EXACTLY.
The only thing I would add is that often people who do learn about market/economy/stock investment - sometimes very smart people - still unperformed the broader market.
Either real estate or stocks, any one can make money, run the business successfully. Success depends on various factors, timing, cash position, leverage benefits…etc. There are pros and cons on each of these.
If you want to analyze broadly, keep it equal standards, stocks will outsmart real estate in the long run. This is well known with google search results.
It is like buy vs Rent, this debate, Stock vs Real estate, never ends
High risk high return In the long run, a higher risk investment should yield higher return. But. Yes, but short-term anything can happen AND you can be insolvent and don’t have sufficient time to recover because you’re older than me And I don’t have sufficient time to recover compared to wqj. So better be as prudent as you can. Adopt WB’s “don’t lose”.
You can’t, won’t succeed if you keep your hands in too many losing investments.
Has anybody done a study of their own money placed on a stock, say Apple where they can track what’s their profit and match it against what that investment would produce if they put in into a CD or any municipal funds, o anything attached to the whims of the stock market?

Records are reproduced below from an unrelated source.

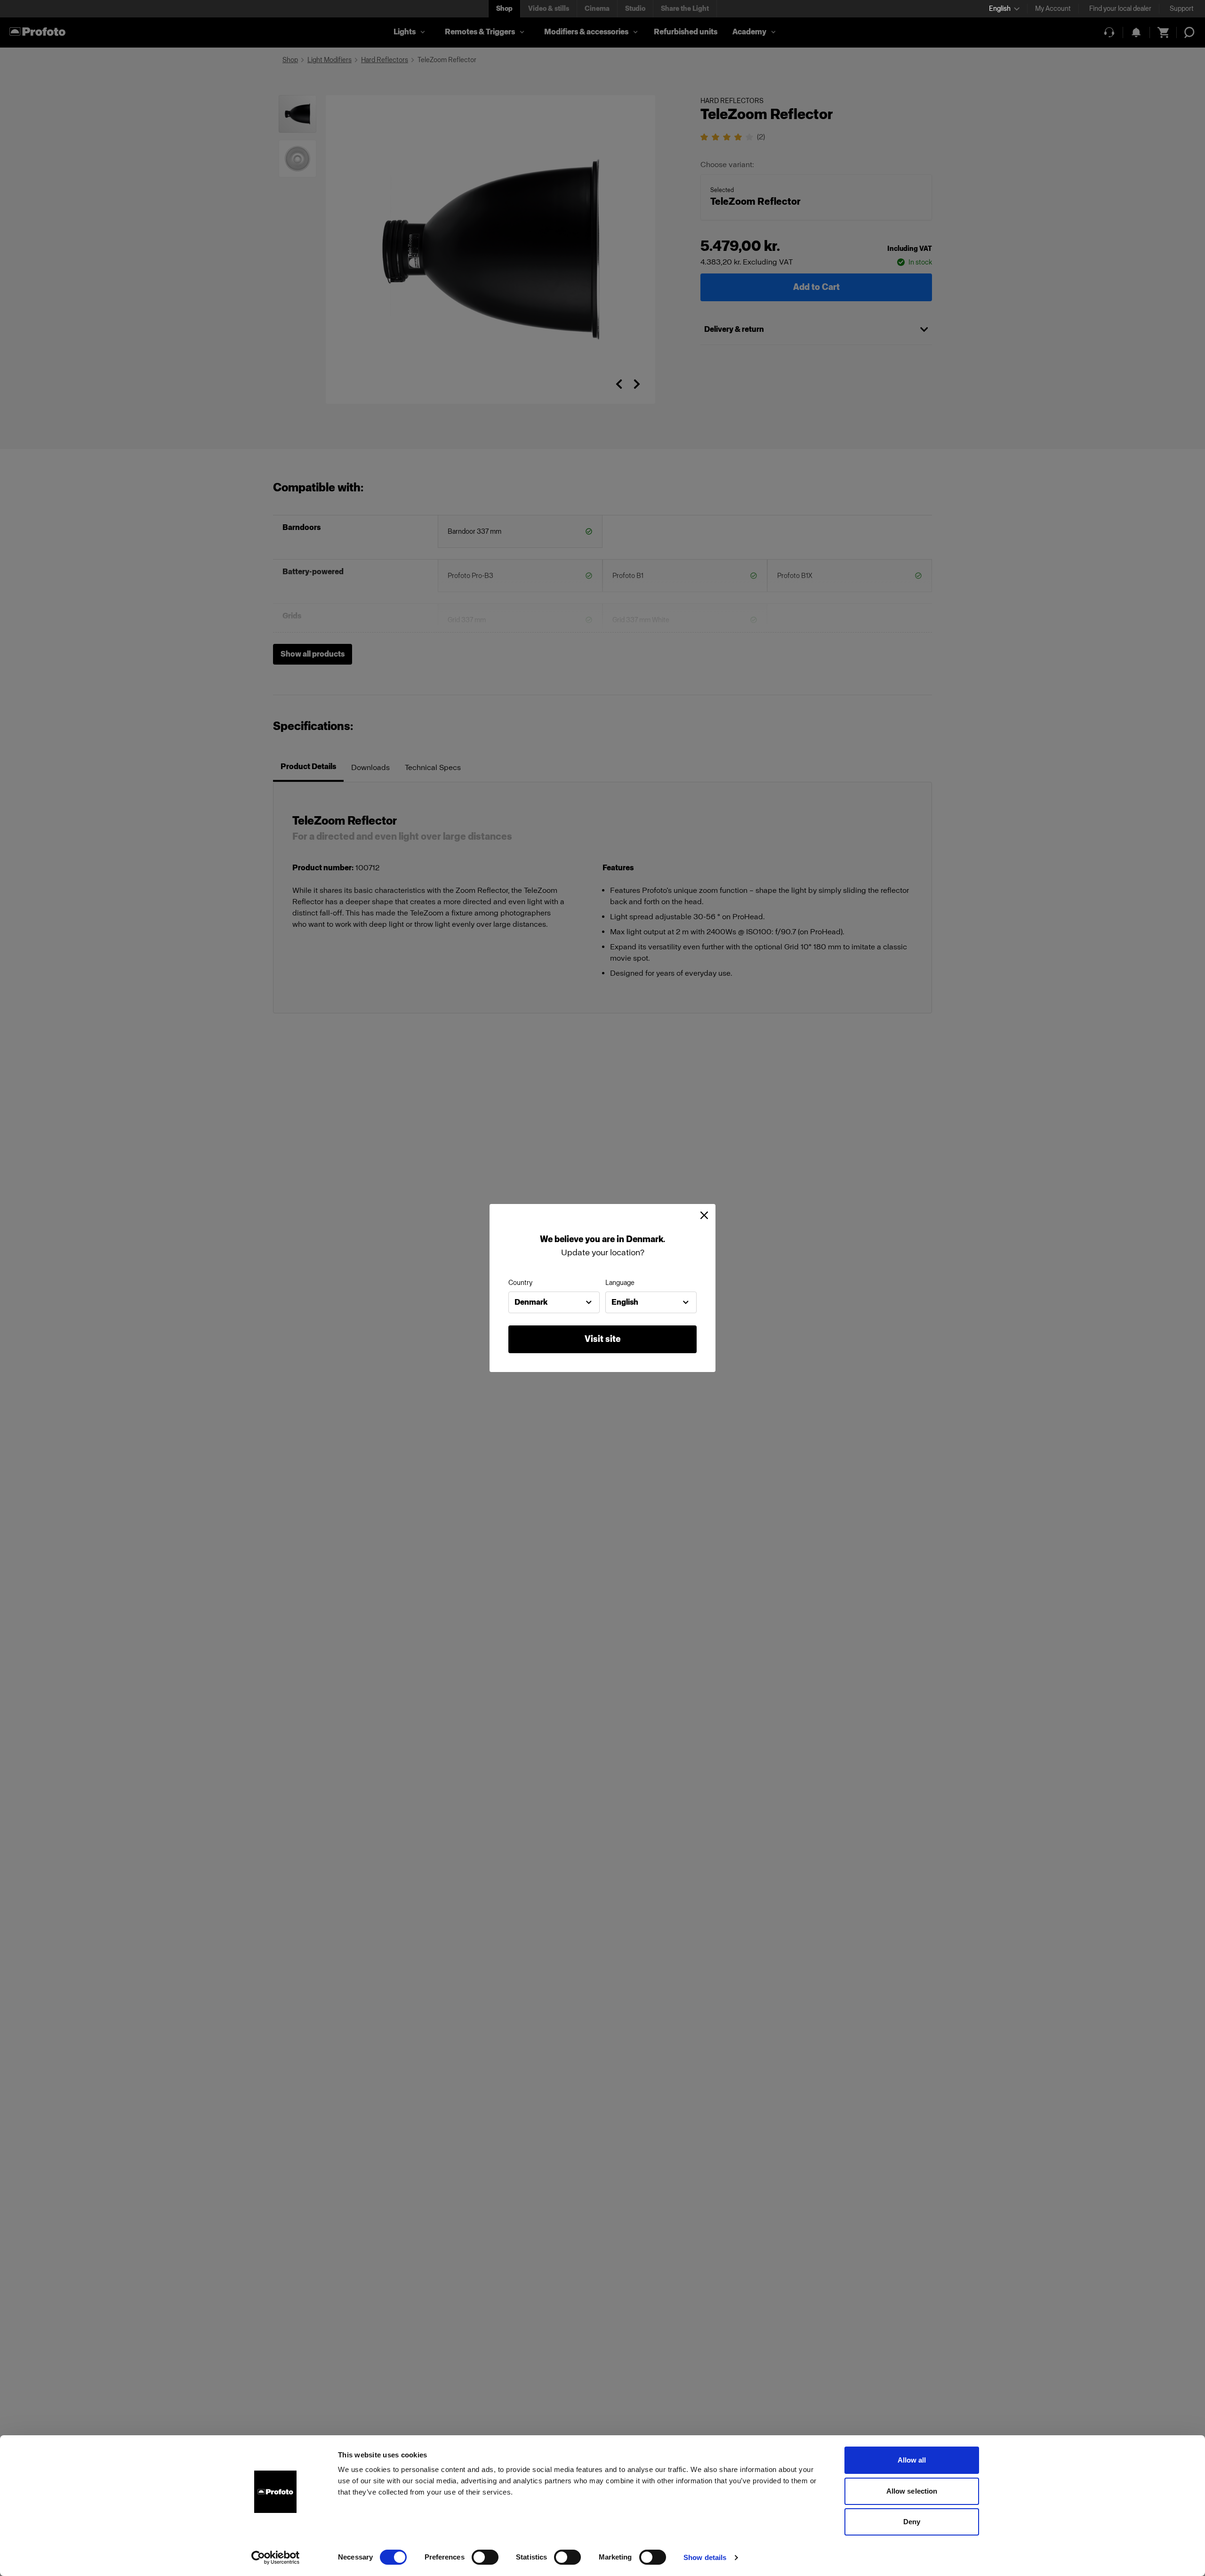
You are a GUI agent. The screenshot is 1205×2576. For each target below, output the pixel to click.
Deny (911, 2522)
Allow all (912, 2460)
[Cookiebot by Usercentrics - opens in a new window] (275, 2558)
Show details (704, 2557)
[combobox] (554, 1302)
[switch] (485, 2557)
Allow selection (912, 2491)
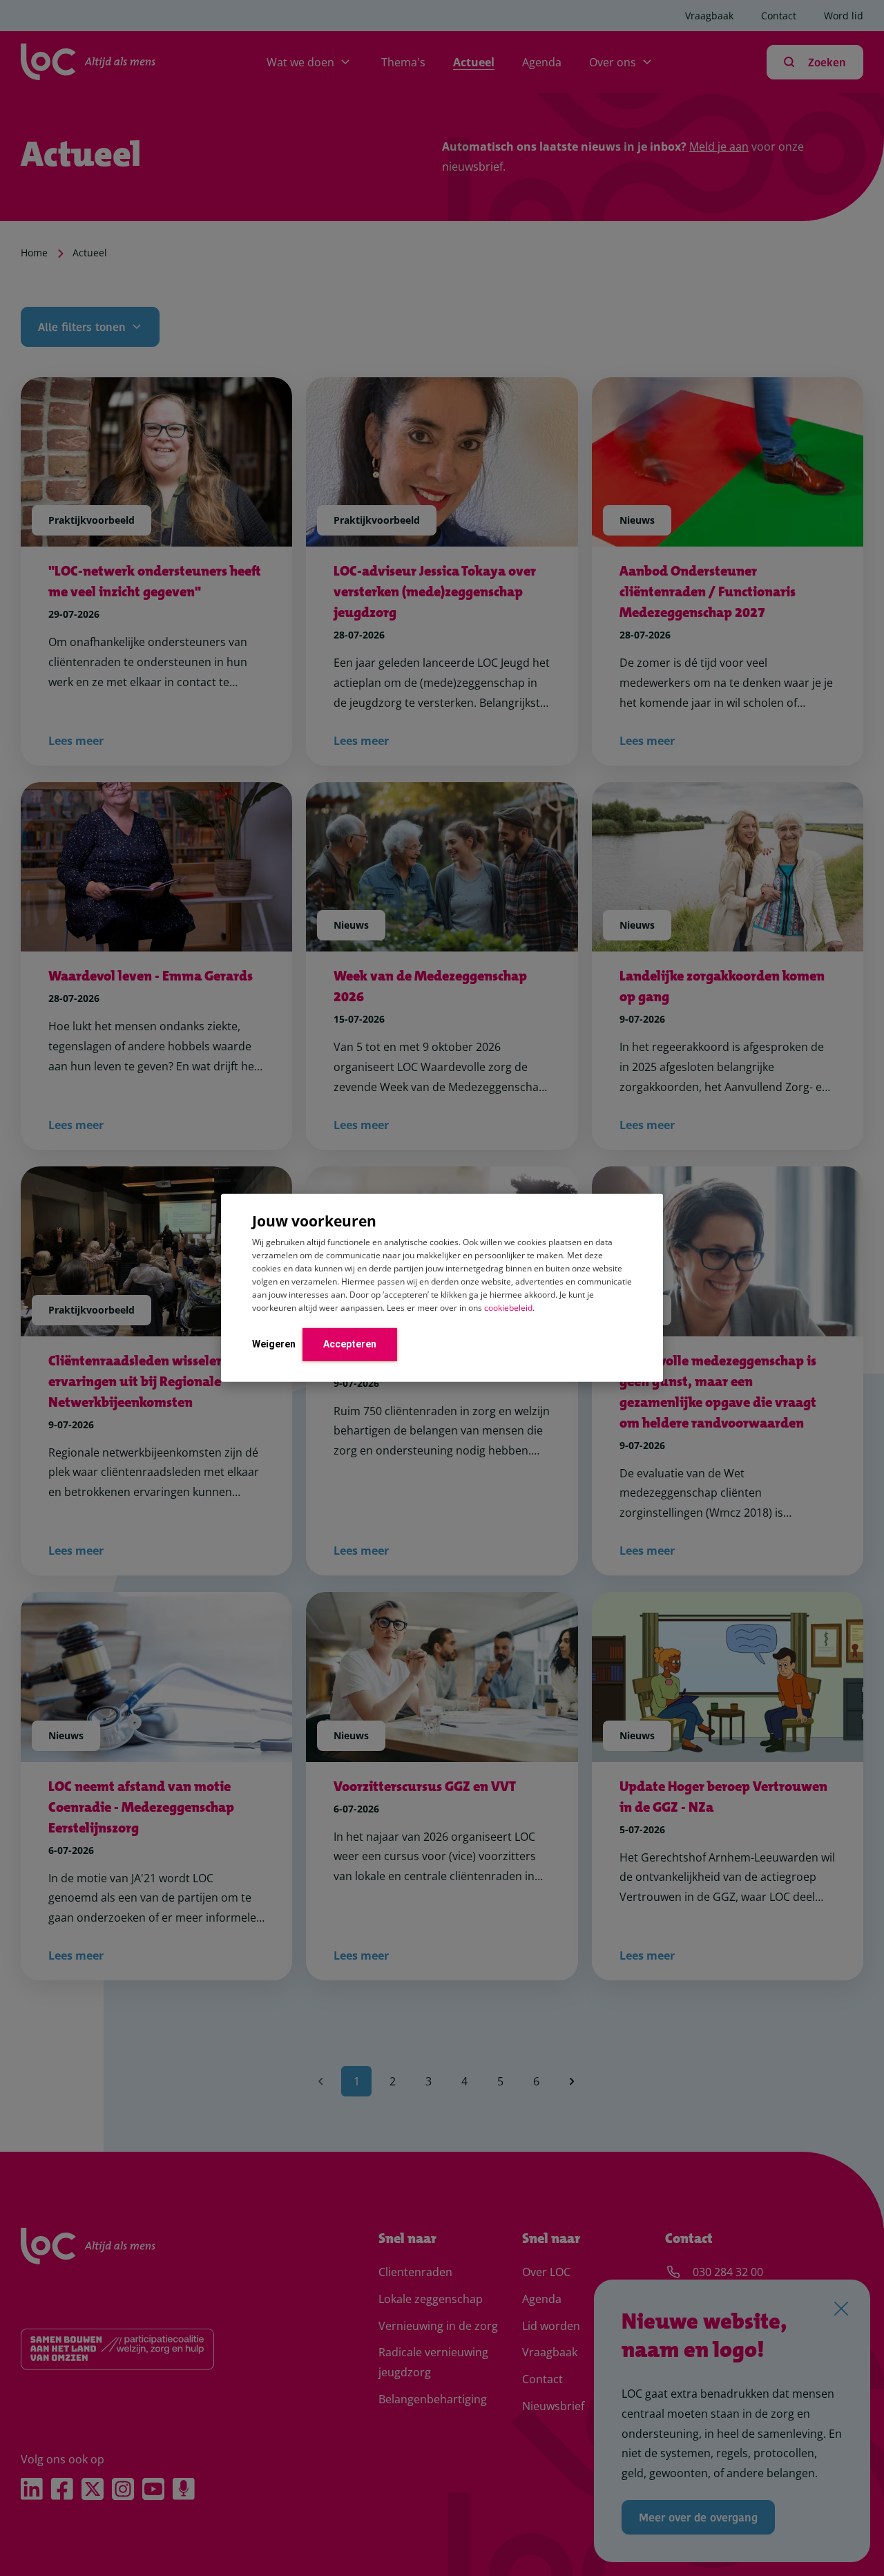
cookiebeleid (508, 1307)
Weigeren (274, 1343)
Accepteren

I make the questions because most of people I ask questions about their contribution on a 401K can’t and won’t have any concrete answer of the total amount every month or year. They don’t even have any idea of how much they have grown. None at all, just “I got money there”.
Lead by a true statement doesn’t imply the ensuing statements are true. Playing game
Asset allocation. Risk adjusted return. What most of us should aim for is a stable return. So putting all in one basket is not a good idea. Tell me how your IUL help to achieve this aim? Why would I want to complicate my asset allocation with IUL if my current asset allocation can already meet the goal of IUL? Too many instruments are hard to track and usually lead to bad return. KISS Primary, S&P index, rentals and focussed stock portfolio in descending order of building up. Ahem… I did build up rental before stock portfolio
I am going to ask you this: you have $100 to invest, and I am going to use “invest” though I can’t use that word with my clients. Got it.
OK, You buy a stock from say Apple at $100
Then, they allow you to pull $80, you never pay it back.
Now, your tock is worth $80 earning I don’t know, say 7% annually, compounding interest as seen during the last 20 years. Jill mentioned it, S&P 500 index is giving you 7% returns, compounding interests.
Now, remember the $80 you borrowed?
Invest it on whatever you like.
Or, just add another $20 to buy another $100 stock from Apple.
You put $100, got $160 to work with.
Added: Do this month after month. What the results would be?
Did I tell you that your $100 or whatever positive return “stock” in Apple is not going to lose its value but will go up when Apple goes up?
That is leveraging your money.
You won’t get it if you are a negative people stuck in old stuff. That’s all.
You fraudulent troll. That’s not what happens as has been explained and proven. You’re paying interest to borrow back the 80%. You are so stupid you can’t even see you’re literally betting the investment gains in the IUL policy will be higher than the loan interest. If not, you lose money. 40% of the years you’ll lose money based on the interest rate you provided and 30 years of market returns.
Checked just now. MCA is down from 14.5 to 12.3. Why? I am looking for something that’s like a CD (no loss of principal) but better interest rate. Tax friendly is even better.
For me, Individual stocks are wild ride, better gains, better dividends in the long run than indexing.
As long as I feel that I have enough skill set to choose individual stocks, I will definitely buy stocks than indexes.
I tried small amount indexes or mutual funds, but it is boring for me.
In some retirement accounts, I still have HACAX and DODGX considerable good amount (There is no choice better than these).
In my taxable account, I have FZROX, but every low amount.
They retain face value, but the price you pay will vary unless you buy on issue. As rates go up, you’ll pay below face value for older bonds with lower coupon rates. You want to watch yield to maturity. That’s a combination of coupon rate plus market price vs face value.
If you ever sell a bind before maturity, there’s a risk it’ll be worth less than face value.
I hold a mix of index + individual. I’m considering going very simple in future aka Bogleheads style.
Mainly because I do think I need to spend more time on active income earning and less on thinking about a portfolio that is too small to actively manage.